December 27th, 2010 | Written by Bail Bonds Blog

California – Beginning in 2011, California will establish a medical parole program for inmates who are comatose and physically incapacitated on a permanent basis. Gov. Arnold Schwarzenegger passed the bill, SB 1399 by Sen. Mark Leno, into law on September 29, 2010. In a state of financial crisis, California has been seeking ways to reduce spending with a number of legislation initiatives involving the prison system. Currently, California houses the highest prison population in the United States and spends approximately $11,000 per inmate on healthcare (compared to $2,750 spent per inmate on healthcare in Texas). SB 1399 is projected to save the state approximately $46 million annually. The medical parole bill exempts any inmate who has been sentenced to death, life without parole or those sentenced under the Three-Strikes-Law. The bill will include a screening process to make sure that public safety is not jeopardized by the early release of inmates. Thus far, California has identified 32 candidates for the program whose average annual healthcare and guard costs total almost 2 million per person. Says Sen. Mark Leno, “I would rather keep 100 school teachers employed than continue to waste millions of taxpayer dollars on incarcerating 10 severely incapacitated inmates. Across the nation, 36 states, including Texas, have medical parole programs for inmates who are so seriously ill that they could not possibly threaten public safety. Especially given our fiscal crisis, it is time for California to do the same.”

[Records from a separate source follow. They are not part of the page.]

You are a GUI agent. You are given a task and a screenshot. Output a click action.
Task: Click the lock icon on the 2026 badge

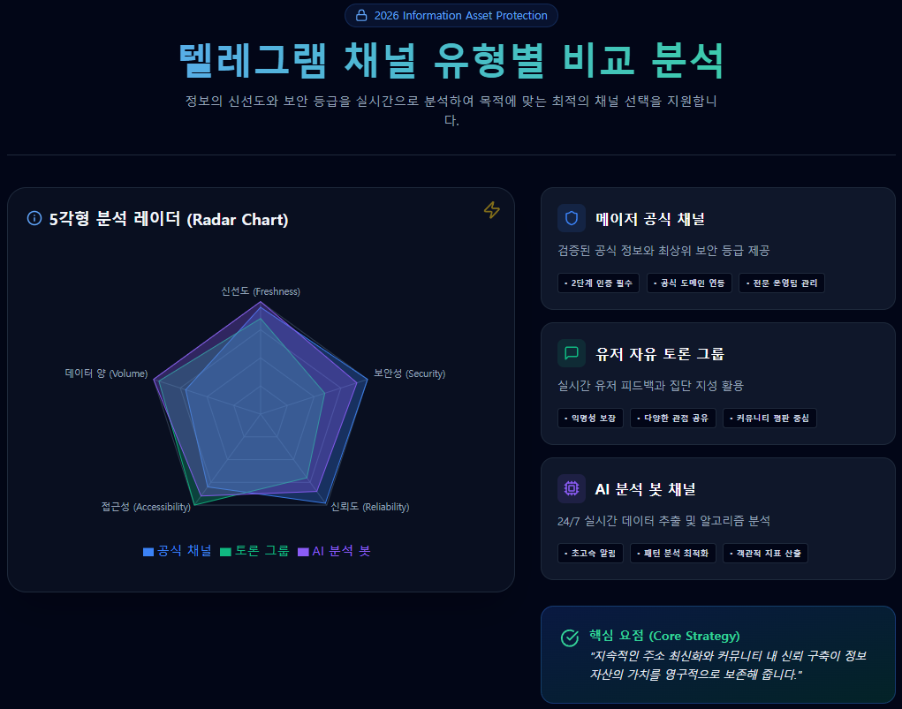coord(360,15)
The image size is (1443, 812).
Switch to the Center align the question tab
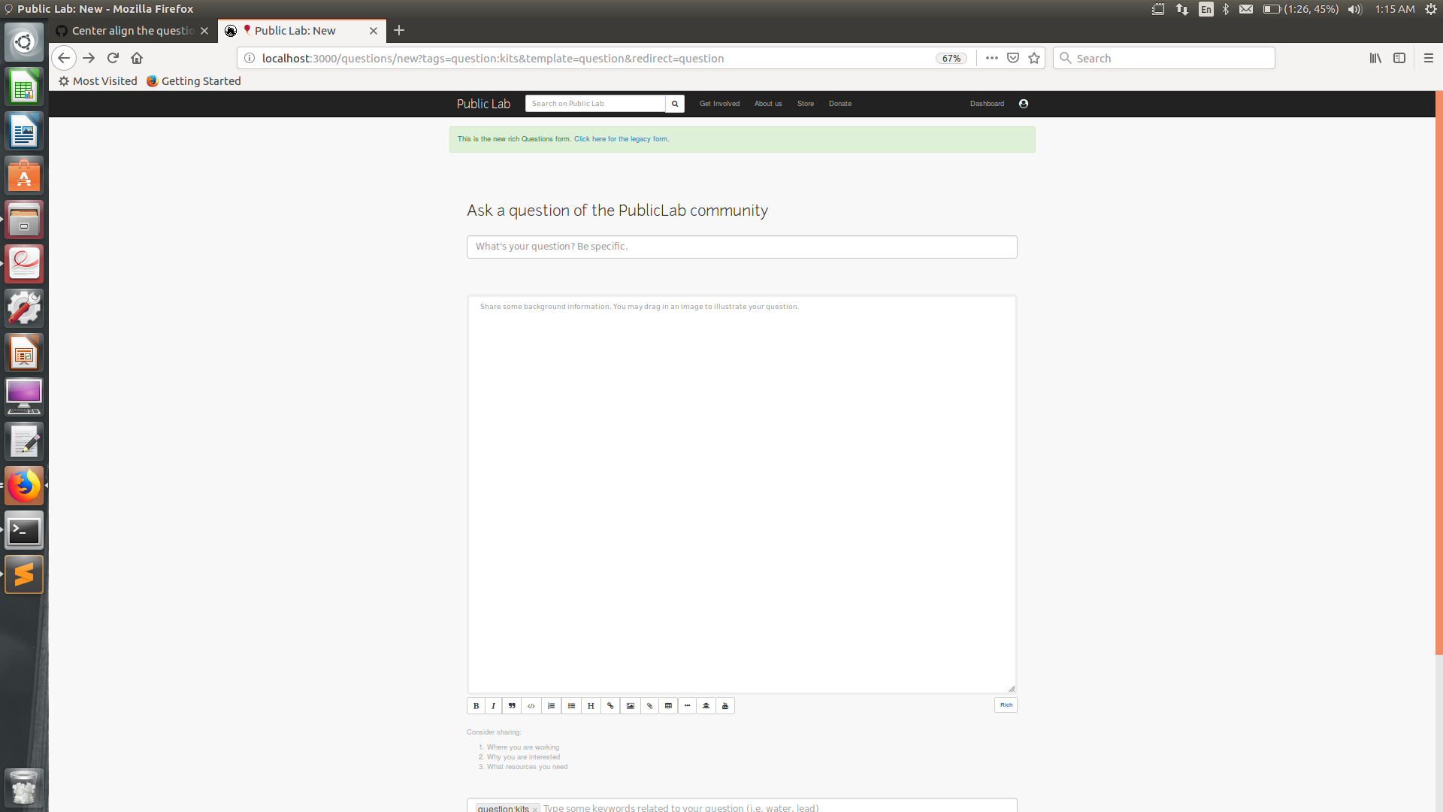pyautogui.click(x=133, y=31)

Supreme Court to Review California Prison Ruling

November 29th, 2010 | Written by Bail Bonds Blog

California – The California prison system will take center stage on Tuesday, November 30, in front of the U.S. Supreme Court in a case known as Schwarzenegger vs. Plata. Under review: A California federal district court ruling in January mandating that the state cut the California prison population by approximately 40,000 and cap the inmate population at 137.5% of capacity within two years. The January ruling was prompted by the conclusion that overcrowding in the state’s prison system (the largest population in the nation) is the main cause of poor medical and mental health care that violates prisoner’s Eighth Amendment right to be free from cruel and unusual punishment. Beyond capacity for two decades, the California prison system currently holds 164,000 inmates in a system designed to house approximately 80,000. However, California officials argue that the January ruling by the three-judge panel overstepped boundaries and that the judges did not have the authority to issue the release order. The Supreme Court will determine if the judges correctly applied the relevant 1996 federal Prison Litigation Reform Act, which governs how federal courts can be involved in the management of state prisons. The Supreme Court will not be responsible for judging if the ruling was necessary or if overcrowding is the primary contributor to substandard health care.